かに座
生きたり死んだりまた生きたり
関係性の詩学
今週のかに座は、アンドレ・ブルトンの『シュールリアリスム宣言』の一節のごとし。あるいは、月並な人選を控え、より大胆なご縁の結びつきを図っていくべし。
「イメージは精神の純粋な創造物である。それは比較することからは生まれず、多かれ少なかれ離れた二つの実在を接近させることから生まれる。近づけられた二つの実在の関係がかけ離れ、適切であればあるほど、そのイメージはいっそう強烈になり―いっそう感動と詩的現実性をおびるだろう……」
じつはこの発言はシュールレアリストからその先駆と見なされていた詩人ピエール・ルヴェルディのもので、ブルトン自身はこの見解をすぐさま否定して無意識的な「自動記述」を推奨する自説を唱えるのですが、ひとつの詩学としてはルヴェルディの見解の方がよりその面白さを説明できているように思います。
それは言わば「偶然性(意外性)の詩学」とも呼ぶべきもので、ルヴェルディは人間の思考や行動というものがいかに特定のステレオタイプやパターナリズムに陥りやすいものなのかということを、身に沁みて分かっていたのでしょう。
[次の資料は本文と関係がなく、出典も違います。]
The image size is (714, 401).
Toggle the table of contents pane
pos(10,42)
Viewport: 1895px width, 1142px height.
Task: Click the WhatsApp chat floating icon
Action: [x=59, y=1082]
そして詩や文芸の世界というのは、そうした日常の言動や人間関係のありようを凝縮したものですから、「多かれ少なかれ離れた二つの実在」を「かけ離れ、適切である」ような仕方で「接近させること」というのは、やってみると想像以上に難しいのですが、それでも意識して狙ってやっていかなければ、偶然うまくいくことはあっても、技(アート)として向上していくことはないのです。
その意味で、7月28日にふたご座から数えて「原始偶然」を意味する8番目のみずがめ座に逆行中の木星が戻っていく今週のあなたのテーマは、「意味のある偶然をあえて狙って仕掛けていくこと」にあり、特に人と人との繋がりのなかでそれを実践していくことなのだと言えるでしょう。
一期一会
以前、死について語り合う座談会に参加したことがあります。そこでは参加者それぞれが自分の思う死についての観念や思い入れ、身近なエピソードなどを語っていったのですが、その実そこにいる全員が死とは何かを知りませんでした。
というのも、死について語ろうとする者は死そのものについて語れる訳ではなくて、あくまで自分にとって身近だった死、すなわち死者の記憶について語らざるを得なかったのです。そのために、死について語り合おうとすると、往々にして家族についての話となり、すると座談会は次第に生者の集まりから死者の集まりへとだんだんと反転していきました。
さらに、今はまだ生きている自分もやがて生の記憶を抱いて死者となる存在であることを自覚したなら、生きているか死んでいるかということは、存在の記憶が明滅している「現象」に過ぎなくなり、両者の区別もなくなったでしょう。「原始偶然」とはこういうことであり、関係性の詩学もまたそこから始まって、またそこへ帰っていくものであるという視点こそが大切なのかも知れません。
今週のかに座もまた、他の誰かへの喪失感やかなしみに触れていくなかで、かけがえのない他者との「一期一会」への感謝の念を思い出していくことができるかも知れません。